Yes, Sir. The two Departments work very closely together, at both Ministerial and official level.

Mr. St. John-Stevas

Would my right hon. Friend agree that while in principle it is highly undesirable to have no-go areas in any British city, in practice these have existed for months, and that nothing should be done at the moment to jeopardise the peace initiatives of the Secretary of State for Northern Ireland, which are now beginning to produce encouraging results?

The Prime Minister

In answering a supplementary question last Tuesday I said that of course it is desirable that the whole of the United Kingdom should be policed in exactly the same way. That must be our purpose. Since we took over direct responsibility in Northern Ireland, no-go areas have not been allowed to be set up in Belfast. This has been the policy of my right hon. Friend the Secretary of State for Northern Ireland. It is well known—although it is regrettable—that there have been areas in Londonderry which have been to all intents and purposes no-go areas for more than a year now, probably for two years. It is also true that those same areas were not policed in any normal way for many years before that. We believe that the way to obtain a solution is by a combination of political moves, which we are now making, and of efficient policing.

Mr. Orme

Is the Prime Minister aware that many of us expected a statement today from the Secretary of State for Northern Ireland about the lifting of the ban on marches and the possibility of a political amnesty for those who have taken part in recent marches? When will such a statement be made to the House?

The Prime Minister

As the hon. Gentleman knows, my right hon. Friend has been having discussions with all those concerned about the question of marches, and is giving urgent consideration to it. My right hon. Friend hopes to be able to make a statement in the very near future.

Captain Orr

On the question of co-ordination, whatever may be the coordination between the Ministers, will my right hon. Friend examine the conflicting statements that sometimes come from the Army and the police? In particular, will my right hon. Friend personally look at the questions surrounding the obscene torture and murder of my constituent, Corporal Elliott, and the differing statements that have been made about this? Will my right hon. Friend think carefully about the desirability of ordering an inquiry into this matter?

The Prime Minister

Yes. I am perfectly prepared to consider any conflicting statements to which my hon. and gallant Friend draws my attention. If he would like to let me have that information, I can arrange to have it examined at once.

Mr.
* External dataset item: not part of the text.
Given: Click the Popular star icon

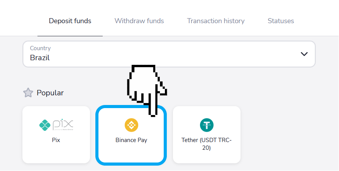Looking at the screenshot, I should 28,93.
Merlyn Rees

When the Prime Minister answered a Question about the no-go areas last week, it seemed to some of us that there was a slight but important difference of emphasis on whether troops should go into the Bogside from the forthright statement made by the Secretary of State for Northern Ireland. Will the Prime Minister assure the House that he is wholeheartedly behind the Secretary of State for Northern Ireland in his statement that it is not the Government's policy to send the Army into the no-go areas?

The Prime Minister

A statement to this effect was made in an article in the Press last Sunday which misquoted the reply which I had given to the House. There is absolutely no difference between my right hon. Friend and the rest of my colleagues in the Cabinet on this question. Our attitude is at one.